When the signal is transmitted in the forward direction, the channels are as follows: AC₁、C₂、L₂、L_P、L_S、C_SS、Lr₂′、Cr₂′、R₂And then connected to a first signal demodulation circuit.

When the signal is transmitted reversely, the channels are as follows: AC₂、L₁′、C₁′、L_S、L_P、C_PP、L₁、C₁、R₁And then connected to a second signal demodulation circuit.

To simplify calculation and design, take Lr₁＝Lr₁'，Lr₂＝Lr₂' wave choke network (Lr) with center frequency tuned to data carrier frequency away from power transmission frequency₁′、Cr₁' and Lr₂′、Cr₂') is used to prevent the data carrier from being attenuated by flowing through the full bridge inverter, rectifier and load, compensating capacitor C_cAnd C_cThe inductance generated by the added wave resistance network to the power carrier is compensated to ensure the powerThe transmission is not affected. By adopting the two compensation capacitors, the inductance value of the wave resistance network does not need to be very small, so that higher impedance for the data carrier is obtained. In practice, in a real circuit, C may be used_peqAnd C_seqTo respectively replace primary side and secondary side resonance capacitors C_p、C_cAnd C_s、C_c' to reduce the number of components, they satisfy: c_peq＝C_pC_c/(C_p+C_c)、C_seq＝C_sC_c'/(C_s+C_c')。

According to the synchronous full-duplex communication wireless power transmission system based on the single-coil coupling mechanism, a series network (a signal primary side series resonance network and a signal secondary side series resonance network) is used for transmitting two data carriers, forward transmission and reverse transmission of the signal carriers can be carried out simultaneously, and synchronous full-duplex communication is realized; the parallel network (the power primary side wave-blocking network and the power secondary side wave-blocking network) is used for blocking one carrier while transmitting the other carrier, so that the transmission quality of data is ensured. Full duplex communication does not require direction switching, and therefore, time delay caused by switching operation does not exist.

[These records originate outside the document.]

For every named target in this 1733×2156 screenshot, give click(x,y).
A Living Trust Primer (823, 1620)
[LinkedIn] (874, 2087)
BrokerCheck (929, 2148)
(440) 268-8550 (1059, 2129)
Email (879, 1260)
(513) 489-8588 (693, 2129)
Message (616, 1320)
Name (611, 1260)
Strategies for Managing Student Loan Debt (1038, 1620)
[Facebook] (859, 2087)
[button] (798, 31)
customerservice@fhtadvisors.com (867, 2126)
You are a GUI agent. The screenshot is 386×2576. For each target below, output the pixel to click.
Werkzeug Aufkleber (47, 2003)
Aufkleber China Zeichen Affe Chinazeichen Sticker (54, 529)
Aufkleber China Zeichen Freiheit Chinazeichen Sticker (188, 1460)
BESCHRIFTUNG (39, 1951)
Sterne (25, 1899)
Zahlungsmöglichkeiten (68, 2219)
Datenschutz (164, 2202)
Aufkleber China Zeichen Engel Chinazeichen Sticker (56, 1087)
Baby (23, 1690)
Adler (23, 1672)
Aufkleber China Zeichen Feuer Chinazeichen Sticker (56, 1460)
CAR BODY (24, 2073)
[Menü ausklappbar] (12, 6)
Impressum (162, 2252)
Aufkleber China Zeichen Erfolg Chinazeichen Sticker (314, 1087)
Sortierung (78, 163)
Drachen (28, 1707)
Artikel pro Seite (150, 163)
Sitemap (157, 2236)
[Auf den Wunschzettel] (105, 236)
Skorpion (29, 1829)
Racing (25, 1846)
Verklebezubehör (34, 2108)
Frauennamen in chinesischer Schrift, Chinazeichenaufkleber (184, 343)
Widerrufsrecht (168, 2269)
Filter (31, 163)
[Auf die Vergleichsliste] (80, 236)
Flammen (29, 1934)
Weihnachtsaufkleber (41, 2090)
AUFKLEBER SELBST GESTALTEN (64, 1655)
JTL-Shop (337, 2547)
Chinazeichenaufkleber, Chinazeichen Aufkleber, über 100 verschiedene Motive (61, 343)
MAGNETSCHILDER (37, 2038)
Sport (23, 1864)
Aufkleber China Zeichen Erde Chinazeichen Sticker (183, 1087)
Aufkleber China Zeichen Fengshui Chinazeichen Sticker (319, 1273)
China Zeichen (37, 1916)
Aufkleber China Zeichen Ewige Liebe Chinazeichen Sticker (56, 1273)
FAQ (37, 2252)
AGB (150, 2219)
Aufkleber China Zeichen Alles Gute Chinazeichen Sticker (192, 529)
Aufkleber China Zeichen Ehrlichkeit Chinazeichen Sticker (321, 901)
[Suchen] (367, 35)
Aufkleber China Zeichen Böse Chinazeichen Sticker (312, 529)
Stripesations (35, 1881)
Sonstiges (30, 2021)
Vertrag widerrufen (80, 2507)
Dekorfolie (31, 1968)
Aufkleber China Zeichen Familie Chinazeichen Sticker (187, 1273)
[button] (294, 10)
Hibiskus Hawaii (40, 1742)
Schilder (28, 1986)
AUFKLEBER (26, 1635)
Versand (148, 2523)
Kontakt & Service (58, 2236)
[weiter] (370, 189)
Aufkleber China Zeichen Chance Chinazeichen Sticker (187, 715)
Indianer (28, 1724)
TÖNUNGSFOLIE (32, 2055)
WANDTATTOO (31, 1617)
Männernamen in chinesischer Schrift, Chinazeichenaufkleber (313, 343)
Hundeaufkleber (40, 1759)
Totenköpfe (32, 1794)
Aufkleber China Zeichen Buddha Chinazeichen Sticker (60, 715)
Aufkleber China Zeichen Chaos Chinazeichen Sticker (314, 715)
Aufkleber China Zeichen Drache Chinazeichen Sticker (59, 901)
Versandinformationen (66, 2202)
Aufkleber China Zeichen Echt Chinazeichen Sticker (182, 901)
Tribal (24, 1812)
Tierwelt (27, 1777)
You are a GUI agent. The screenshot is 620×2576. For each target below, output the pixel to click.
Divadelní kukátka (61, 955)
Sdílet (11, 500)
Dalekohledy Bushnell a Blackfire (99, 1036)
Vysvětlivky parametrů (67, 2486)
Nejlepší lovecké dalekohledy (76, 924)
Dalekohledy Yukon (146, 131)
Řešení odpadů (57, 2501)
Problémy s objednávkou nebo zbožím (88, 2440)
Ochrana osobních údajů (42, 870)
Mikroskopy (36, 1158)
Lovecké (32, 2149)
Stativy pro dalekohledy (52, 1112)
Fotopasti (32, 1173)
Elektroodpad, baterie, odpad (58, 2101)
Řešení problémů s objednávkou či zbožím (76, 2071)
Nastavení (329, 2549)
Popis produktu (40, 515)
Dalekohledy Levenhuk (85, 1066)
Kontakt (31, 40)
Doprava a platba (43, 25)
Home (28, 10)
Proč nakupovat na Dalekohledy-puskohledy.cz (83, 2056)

The characteristics and effects of the present transmission system were analyzed as follows.

Characteristics of one, series and parallel networks

1) Characteristics of a series network (a signal primary side series resonance network, a signal secondary side series resonance network):

when the angular frequency omega of the signal to be transmitted is the resonance angular frequency of the series network

The impedance of the series network is then: z_s＝0。

When the angular frequency omega of the signal to be transmitted is larger than omega₀When is, i.e. ω²With LC-1 > 0, the series network can be represented by an equivalent inductance:

when the angular frequency omega of the signal to be transmitted is less than omega₀When is, i.e. ω²LC-1 < 0, the series network can be represented by an equivalent capacitance:

wherein L is L ═ L_PWhen C is equal to C_PP，ω₀Representing the resonance angular frequency of the signal primary side series resonance network; l ═ L_SWhen C is equal to C_SS，ω₀Representing the resonance angular frequency of the secondary side series resonant network of the signal.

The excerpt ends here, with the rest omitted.